For the United States, the researchers found a 7.1% decline.

Of the results, the authors wrote, “When compared to the large fall in southern Europe, the relative stability of [crude birth rates] CBRs in northern Europe points to the role of policies in support of families and employment in reducing any impact on births.”

According to Sanders, “The bottom line is that there was a lot of variation across countries in the decline. We don’t address why, but we think a lot of it has to do with the degree of economic disruption, coupled with the degree of social support in the absence of employment.”

To conduct their study, the researchers used monthly live birth data from January 2016 to March 2021, which corresponds to conceptions (carried to term) from April 2015 to June 2020. They then matched information on monthly live births with midyear population estimates from the United Nations (UN) Population Division’s World Population Prospects to establish their formula.

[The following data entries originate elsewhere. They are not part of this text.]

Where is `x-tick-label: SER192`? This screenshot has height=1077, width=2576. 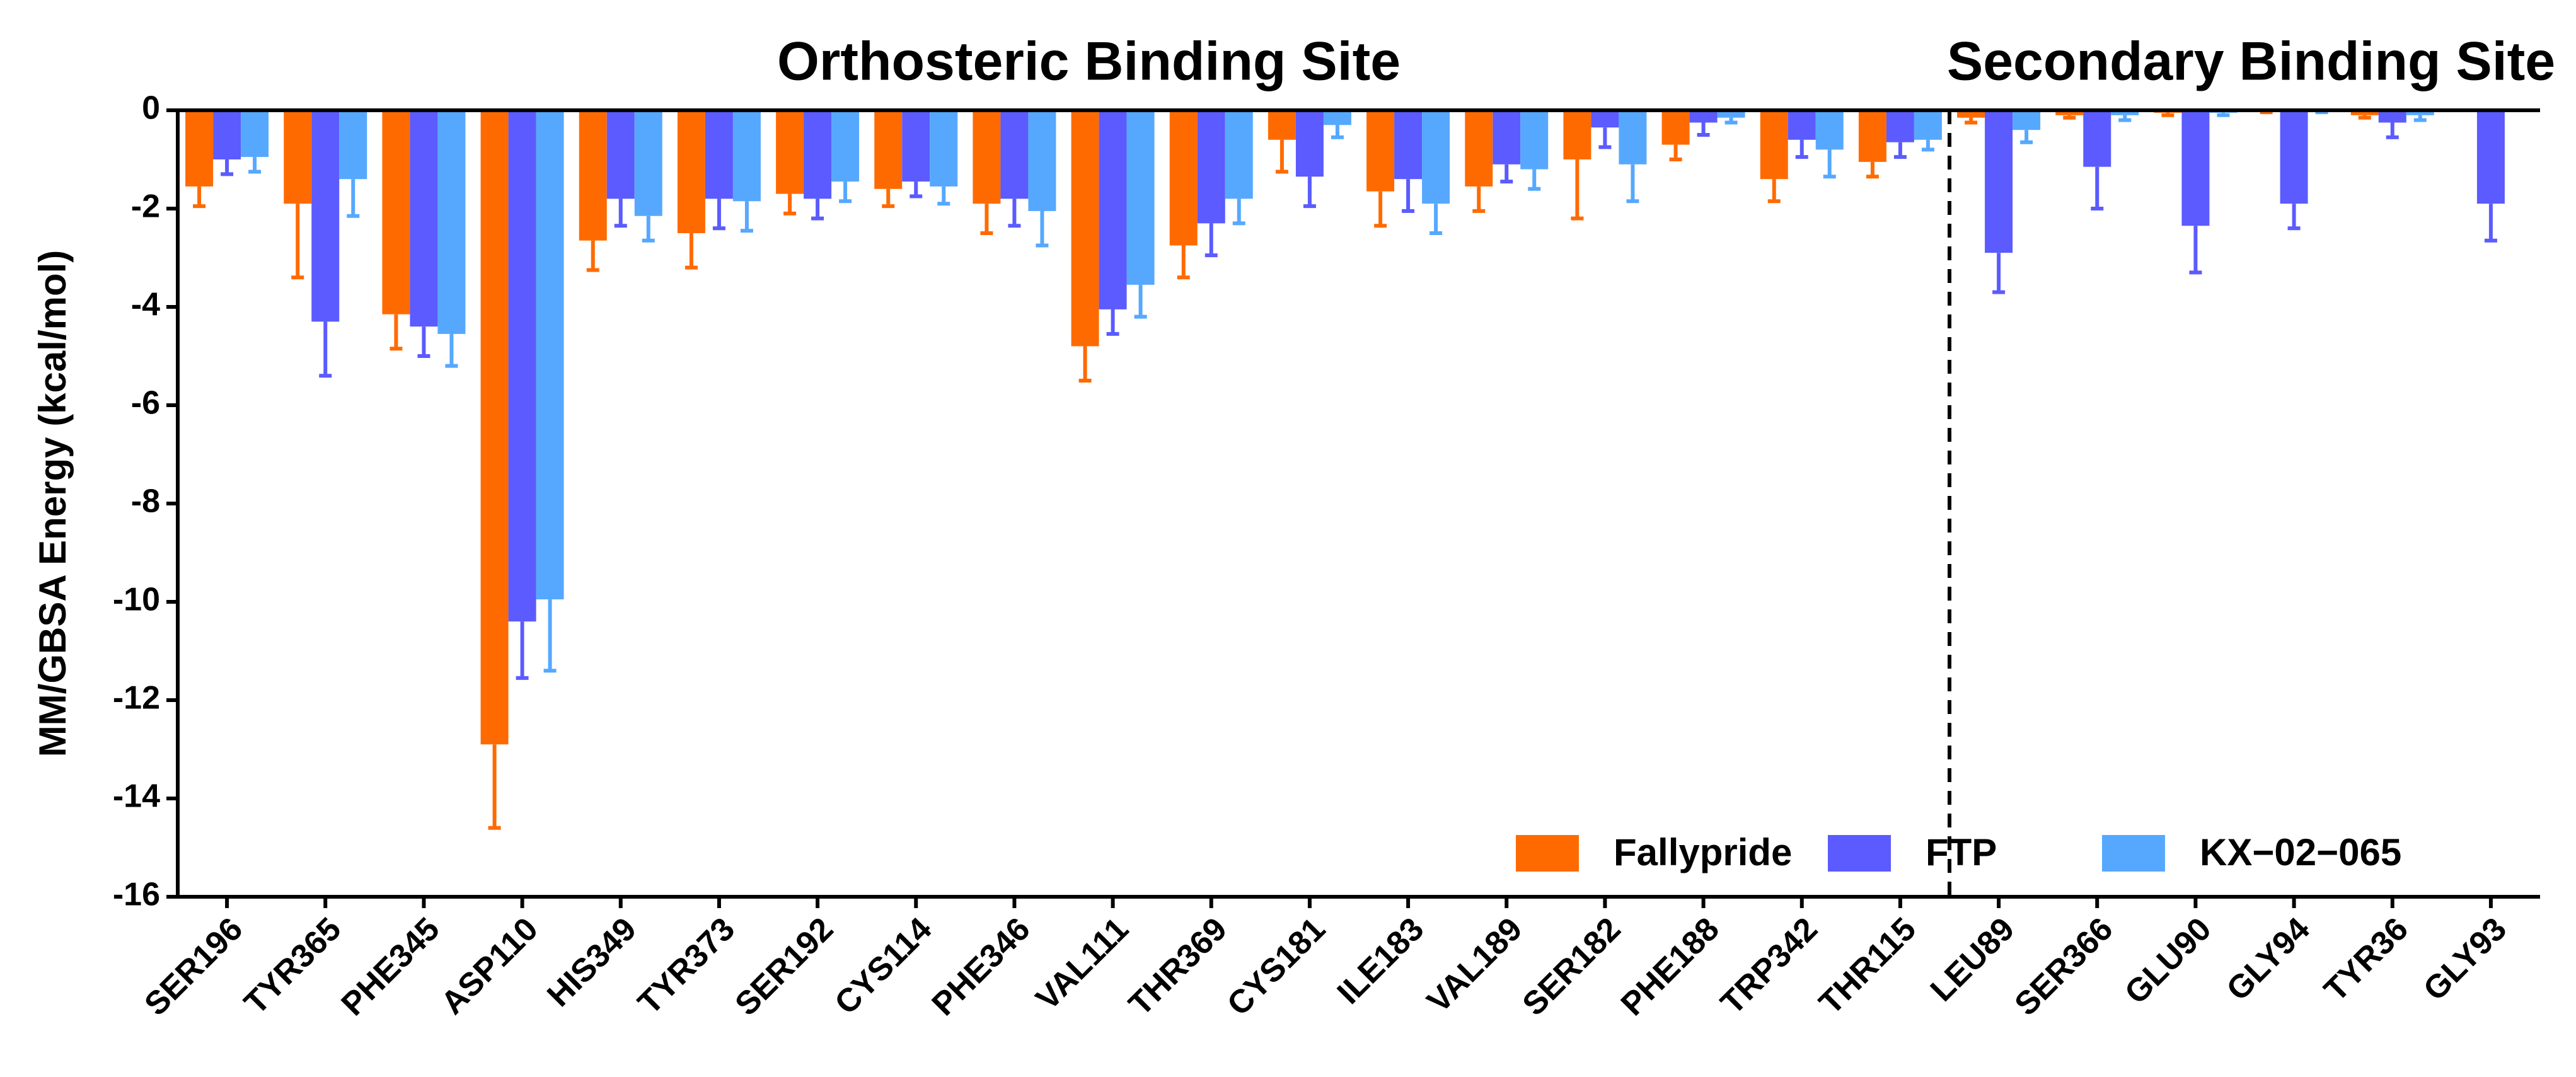
x-tick-label: SER192 is located at coordinates (784, 967).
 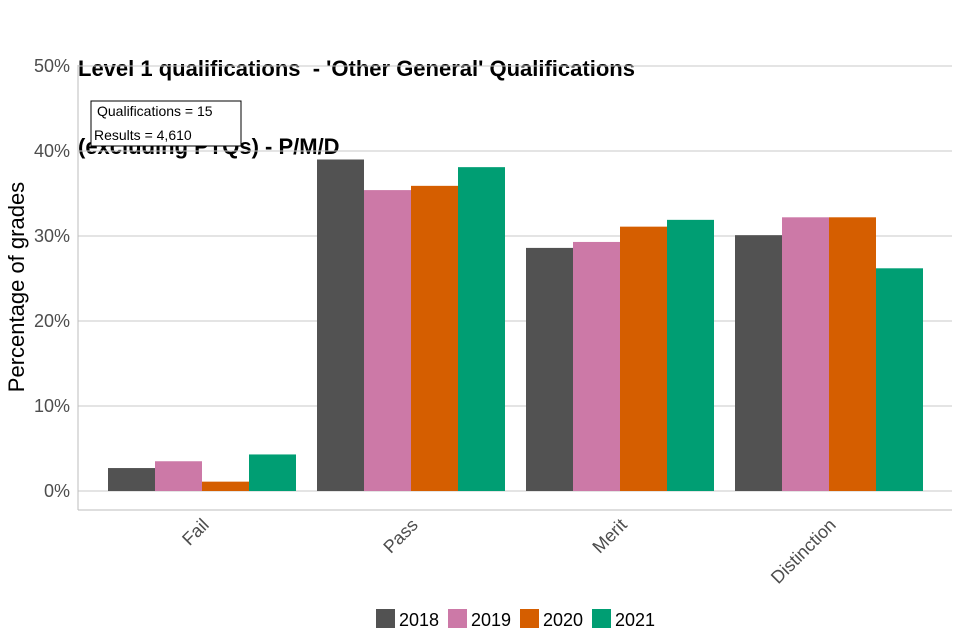 What do you see at coordinates (644, 358) in the screenshot?
I see `bar-2020-merit` at bounding box center [644, 358].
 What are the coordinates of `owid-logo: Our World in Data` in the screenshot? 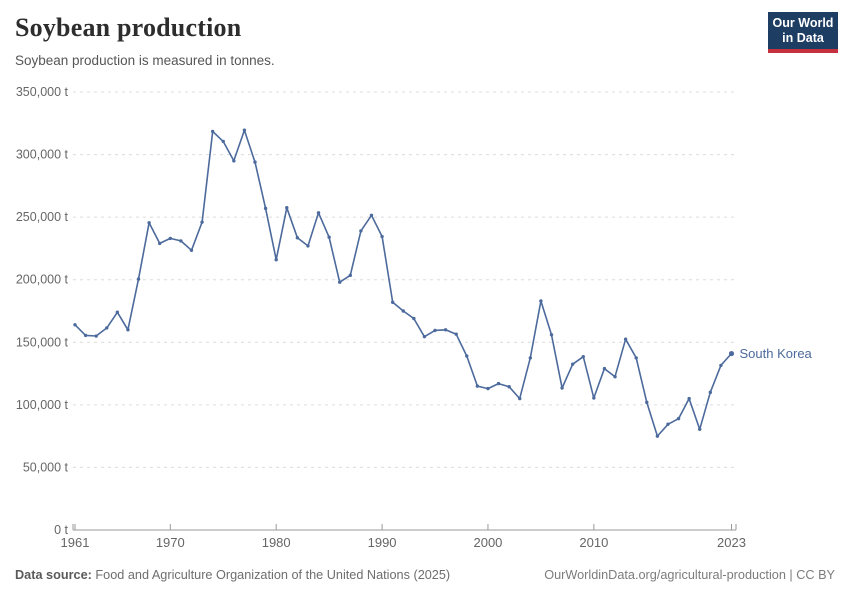 It's located at (803, 32).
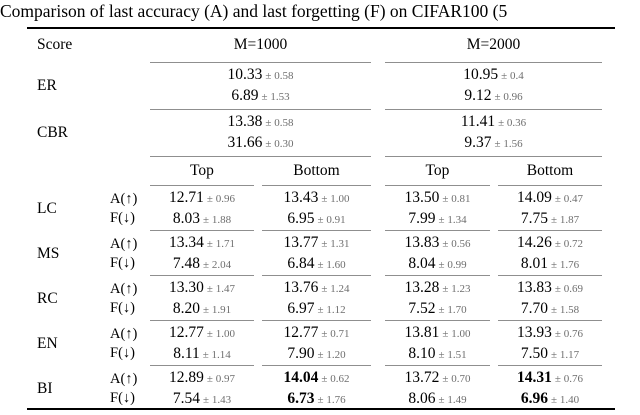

The authors only included countries that belong to the high-income group, according to the World Bank, and that had both population and birth data available up to at least November 2020.

The paper, co-authored by Arnstein Aassve, Nicolò Cavalli, Letizia Mencarini and Samuel Plach, all from the Università Commerciale Luigi Bocconi in Italy, appeared in the Sept. 7 edition of Proceeding of the National Academy of Sciences of the United States of America.